A very important and notable change that Annette and Bobbi made in their classroom was to observe the children’s reactions to the environment following a hurricane that had a huge impact on their community. They took the children’s interest in the well-being of their natural environment, the trees and plants, and brought that into the classroom in a huge way for the children to build off of and learn from on a daily basis.
Their creative take on the children’s interests was intertwined in impressive ways into every center, especially through their elaborate and painstakingly constructed tree structures that can be found in various areas of their classroom. Annette and Bobbi’s focus on more organic and fluid shapes, verses the typical geometric shapes that we find in use in many childcare centers, gives a fresh and more naturally appealing look and feel to their classroom.
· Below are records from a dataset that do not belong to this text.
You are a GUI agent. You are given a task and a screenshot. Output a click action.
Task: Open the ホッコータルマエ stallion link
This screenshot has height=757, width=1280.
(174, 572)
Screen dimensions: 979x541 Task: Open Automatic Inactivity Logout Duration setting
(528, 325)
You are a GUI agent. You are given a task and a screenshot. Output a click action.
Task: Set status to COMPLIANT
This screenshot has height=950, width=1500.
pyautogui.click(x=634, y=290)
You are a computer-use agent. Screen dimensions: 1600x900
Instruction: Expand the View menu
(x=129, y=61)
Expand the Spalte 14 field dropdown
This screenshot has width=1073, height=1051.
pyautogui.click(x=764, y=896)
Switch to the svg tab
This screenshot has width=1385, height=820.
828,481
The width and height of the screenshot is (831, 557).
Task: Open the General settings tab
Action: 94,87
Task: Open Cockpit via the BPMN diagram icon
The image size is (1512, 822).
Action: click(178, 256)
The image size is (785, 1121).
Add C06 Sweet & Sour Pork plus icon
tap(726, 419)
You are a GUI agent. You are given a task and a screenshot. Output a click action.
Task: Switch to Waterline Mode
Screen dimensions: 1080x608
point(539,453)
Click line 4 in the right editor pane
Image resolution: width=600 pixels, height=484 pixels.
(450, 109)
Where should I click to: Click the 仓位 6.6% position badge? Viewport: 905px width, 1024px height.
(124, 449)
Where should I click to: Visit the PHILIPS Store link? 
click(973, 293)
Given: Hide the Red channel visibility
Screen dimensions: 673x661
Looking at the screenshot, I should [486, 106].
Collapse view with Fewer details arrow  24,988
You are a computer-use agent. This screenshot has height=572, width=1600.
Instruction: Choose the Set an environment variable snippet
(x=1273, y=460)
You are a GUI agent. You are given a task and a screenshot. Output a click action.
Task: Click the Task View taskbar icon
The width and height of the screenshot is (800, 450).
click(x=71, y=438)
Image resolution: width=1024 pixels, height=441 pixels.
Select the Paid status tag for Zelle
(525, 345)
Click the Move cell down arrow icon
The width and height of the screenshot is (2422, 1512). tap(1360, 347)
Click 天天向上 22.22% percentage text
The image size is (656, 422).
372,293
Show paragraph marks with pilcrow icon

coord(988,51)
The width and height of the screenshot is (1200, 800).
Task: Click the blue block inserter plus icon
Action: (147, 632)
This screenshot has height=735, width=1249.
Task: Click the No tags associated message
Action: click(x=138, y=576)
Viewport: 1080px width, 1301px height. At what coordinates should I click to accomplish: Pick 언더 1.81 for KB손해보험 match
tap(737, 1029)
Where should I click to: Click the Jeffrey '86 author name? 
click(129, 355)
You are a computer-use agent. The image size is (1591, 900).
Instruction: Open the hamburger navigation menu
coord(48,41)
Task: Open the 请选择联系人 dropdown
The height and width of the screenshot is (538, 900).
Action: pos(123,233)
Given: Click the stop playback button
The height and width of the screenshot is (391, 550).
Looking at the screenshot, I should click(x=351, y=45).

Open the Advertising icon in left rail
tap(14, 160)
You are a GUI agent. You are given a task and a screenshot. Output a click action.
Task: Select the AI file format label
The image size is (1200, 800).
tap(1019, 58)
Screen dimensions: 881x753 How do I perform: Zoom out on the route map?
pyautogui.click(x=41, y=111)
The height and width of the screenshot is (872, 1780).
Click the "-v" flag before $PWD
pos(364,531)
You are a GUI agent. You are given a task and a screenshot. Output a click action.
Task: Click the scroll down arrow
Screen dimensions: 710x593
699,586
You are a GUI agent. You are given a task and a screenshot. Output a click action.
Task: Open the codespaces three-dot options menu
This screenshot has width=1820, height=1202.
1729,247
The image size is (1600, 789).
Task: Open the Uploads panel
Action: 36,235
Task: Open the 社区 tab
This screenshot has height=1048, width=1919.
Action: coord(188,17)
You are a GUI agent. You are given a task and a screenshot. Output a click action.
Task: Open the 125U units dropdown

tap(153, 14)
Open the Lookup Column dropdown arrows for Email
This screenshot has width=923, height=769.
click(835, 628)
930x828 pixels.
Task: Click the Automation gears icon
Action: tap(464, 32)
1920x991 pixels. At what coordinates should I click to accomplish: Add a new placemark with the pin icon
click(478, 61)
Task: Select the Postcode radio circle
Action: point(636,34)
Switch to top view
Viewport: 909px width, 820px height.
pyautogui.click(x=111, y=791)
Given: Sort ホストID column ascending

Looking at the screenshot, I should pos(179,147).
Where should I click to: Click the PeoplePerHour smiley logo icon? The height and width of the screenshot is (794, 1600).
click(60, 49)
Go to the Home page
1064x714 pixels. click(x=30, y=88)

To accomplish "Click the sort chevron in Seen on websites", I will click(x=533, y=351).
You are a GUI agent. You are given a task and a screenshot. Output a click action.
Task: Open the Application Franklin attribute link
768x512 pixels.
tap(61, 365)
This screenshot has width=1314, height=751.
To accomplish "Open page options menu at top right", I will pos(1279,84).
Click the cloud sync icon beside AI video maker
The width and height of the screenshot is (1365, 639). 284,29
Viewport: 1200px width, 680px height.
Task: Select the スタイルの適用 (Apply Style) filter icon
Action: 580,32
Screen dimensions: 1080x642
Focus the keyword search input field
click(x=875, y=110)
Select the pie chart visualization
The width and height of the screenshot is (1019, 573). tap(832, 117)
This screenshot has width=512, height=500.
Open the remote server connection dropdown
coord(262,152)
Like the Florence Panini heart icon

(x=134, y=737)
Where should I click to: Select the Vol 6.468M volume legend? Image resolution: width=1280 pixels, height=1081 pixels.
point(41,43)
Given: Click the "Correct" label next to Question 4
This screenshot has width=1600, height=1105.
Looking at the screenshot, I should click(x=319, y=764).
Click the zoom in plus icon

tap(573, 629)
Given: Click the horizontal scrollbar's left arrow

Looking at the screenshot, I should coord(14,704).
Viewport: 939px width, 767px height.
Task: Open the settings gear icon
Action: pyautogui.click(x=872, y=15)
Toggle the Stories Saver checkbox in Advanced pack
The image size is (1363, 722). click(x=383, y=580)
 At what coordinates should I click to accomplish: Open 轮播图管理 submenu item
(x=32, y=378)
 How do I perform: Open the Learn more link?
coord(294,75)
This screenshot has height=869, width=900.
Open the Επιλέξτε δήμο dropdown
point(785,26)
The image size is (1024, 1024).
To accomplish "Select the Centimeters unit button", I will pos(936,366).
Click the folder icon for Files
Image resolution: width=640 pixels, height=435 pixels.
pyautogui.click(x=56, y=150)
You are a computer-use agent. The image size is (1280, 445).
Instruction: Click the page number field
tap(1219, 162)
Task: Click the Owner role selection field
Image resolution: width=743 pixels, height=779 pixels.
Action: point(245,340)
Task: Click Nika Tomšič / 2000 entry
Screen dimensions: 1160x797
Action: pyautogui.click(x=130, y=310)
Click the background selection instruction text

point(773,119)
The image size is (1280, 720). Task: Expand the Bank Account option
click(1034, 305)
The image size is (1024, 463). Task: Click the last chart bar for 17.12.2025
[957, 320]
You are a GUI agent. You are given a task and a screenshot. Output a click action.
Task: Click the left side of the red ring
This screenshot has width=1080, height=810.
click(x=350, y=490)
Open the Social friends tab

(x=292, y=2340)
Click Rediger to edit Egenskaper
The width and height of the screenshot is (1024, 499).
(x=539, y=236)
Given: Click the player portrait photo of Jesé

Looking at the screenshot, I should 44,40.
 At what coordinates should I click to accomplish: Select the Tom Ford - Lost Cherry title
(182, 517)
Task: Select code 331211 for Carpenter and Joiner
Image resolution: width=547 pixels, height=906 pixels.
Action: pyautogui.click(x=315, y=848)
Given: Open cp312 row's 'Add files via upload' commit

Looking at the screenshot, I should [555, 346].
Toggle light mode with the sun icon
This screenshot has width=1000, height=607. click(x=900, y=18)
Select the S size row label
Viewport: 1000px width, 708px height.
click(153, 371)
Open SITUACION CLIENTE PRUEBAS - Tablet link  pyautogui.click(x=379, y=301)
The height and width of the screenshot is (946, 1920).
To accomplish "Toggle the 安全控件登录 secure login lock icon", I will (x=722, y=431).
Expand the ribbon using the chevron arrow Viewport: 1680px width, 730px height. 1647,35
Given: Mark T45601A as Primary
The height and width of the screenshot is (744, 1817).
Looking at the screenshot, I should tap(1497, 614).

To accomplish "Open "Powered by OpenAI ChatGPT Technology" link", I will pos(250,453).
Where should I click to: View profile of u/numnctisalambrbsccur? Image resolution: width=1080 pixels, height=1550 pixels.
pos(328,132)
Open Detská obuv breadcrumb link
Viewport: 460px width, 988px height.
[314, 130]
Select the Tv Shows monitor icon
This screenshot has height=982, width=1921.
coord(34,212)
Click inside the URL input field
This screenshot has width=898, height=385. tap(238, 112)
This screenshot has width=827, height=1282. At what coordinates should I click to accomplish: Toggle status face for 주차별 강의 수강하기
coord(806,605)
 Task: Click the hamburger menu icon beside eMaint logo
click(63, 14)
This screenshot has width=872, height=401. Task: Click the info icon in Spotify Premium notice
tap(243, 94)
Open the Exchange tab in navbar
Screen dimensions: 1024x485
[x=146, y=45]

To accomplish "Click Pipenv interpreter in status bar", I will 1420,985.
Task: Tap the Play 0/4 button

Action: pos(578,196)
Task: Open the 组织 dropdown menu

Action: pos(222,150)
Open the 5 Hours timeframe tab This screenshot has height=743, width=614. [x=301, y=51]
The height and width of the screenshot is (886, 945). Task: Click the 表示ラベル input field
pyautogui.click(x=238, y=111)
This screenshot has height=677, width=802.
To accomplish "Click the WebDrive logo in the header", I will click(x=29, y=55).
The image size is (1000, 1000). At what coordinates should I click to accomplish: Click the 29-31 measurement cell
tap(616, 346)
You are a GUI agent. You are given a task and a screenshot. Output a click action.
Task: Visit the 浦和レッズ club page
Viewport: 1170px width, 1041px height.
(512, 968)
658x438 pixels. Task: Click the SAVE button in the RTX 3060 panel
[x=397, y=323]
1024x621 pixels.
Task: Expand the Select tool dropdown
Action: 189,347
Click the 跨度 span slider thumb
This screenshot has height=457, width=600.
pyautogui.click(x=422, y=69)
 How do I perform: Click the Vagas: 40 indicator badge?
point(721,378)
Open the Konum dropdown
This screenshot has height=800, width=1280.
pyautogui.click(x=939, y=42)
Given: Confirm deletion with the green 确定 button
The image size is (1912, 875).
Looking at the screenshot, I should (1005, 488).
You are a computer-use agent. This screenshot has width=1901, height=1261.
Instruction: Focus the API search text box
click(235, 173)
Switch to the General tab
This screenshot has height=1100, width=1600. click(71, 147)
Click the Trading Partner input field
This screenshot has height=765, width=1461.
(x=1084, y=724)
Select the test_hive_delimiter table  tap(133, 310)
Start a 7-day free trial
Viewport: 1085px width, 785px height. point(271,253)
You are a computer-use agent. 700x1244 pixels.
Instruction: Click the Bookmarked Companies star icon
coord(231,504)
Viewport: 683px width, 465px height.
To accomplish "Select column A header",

Every aspect of their room was in the best interest of the education and creativity of children. Another important thing that Annette and Bobbi did in their room was to leave certain areas and centers open for change; they noted that much of their wall space and many centers had the option of changing with the dynamic of the classroom, allowing the children to set the feel of the room with their interests and needs. Annette and Bobbi’s classroom is a fine example of a creatively nurturing and educational early childhood environment.